Gottfrid’s experience demonstrates a key aspect of cloud computing via Amazon Web Services: Don’t bet your entire business on it—at least not yet. “You have to be pretty knowledgeable to use the Amazon Elastic Compute Cloud,” says Forrester’s Staton. “You have to set up your application. And it doesn’t automatically scale or provide backup—you have to do those things.”

After an outage on EC2 last fall, says Forrester’s Staton, customers who hadn’t backed up their applications by copying them to S3 lost them. Staton likens this experience to what happens when an Amazon.com retail customer loses connectivity while shopping online.

“You’ve put stuff in your shopping cart, but you've lost connectivity,” he says. “Afterward, you have to put everything back in again. It’s the same thing with EC2 unless you back it up.”

Customers sure noticed last fall’s outage. “We were affected,” says Animoto’s Jefferson. “We had several instances that went down.
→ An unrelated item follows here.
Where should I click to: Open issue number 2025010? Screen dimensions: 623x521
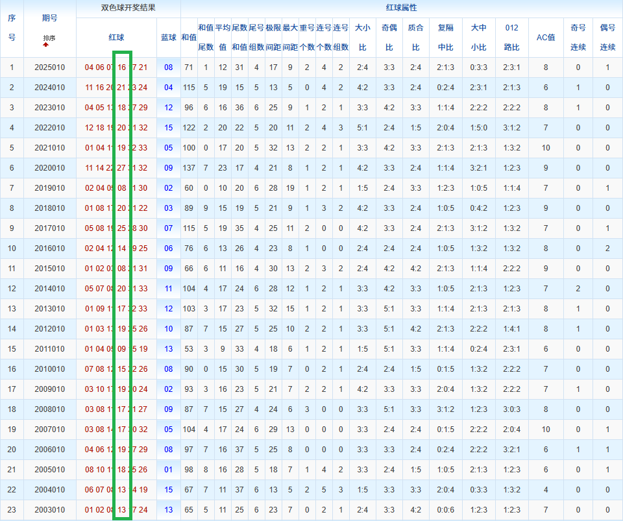point(49,67)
Luckily for us, it wasn’t a complete outage, because we had multiple instances of the servers.”

The bottom line for Amazon’s Elastic Compute Cloud? “At this stage,” Forrester’s Staton says, “it’s still very much a do-it-yourself service.”

As a result, there are a lot of companies trying it out, but not many are betting their businesses on it. “We see a lot of enterprises tipping their toes in and trying it out,” Staton adds, “but not a lot running things that they count on.”

Although Amazon claims it essentially can scale to the stars, even its most stalwart customers aren’t so sure. Says Animoto’s Jefferson, “I think it will be very interesting to see if we could ever outgrow them.”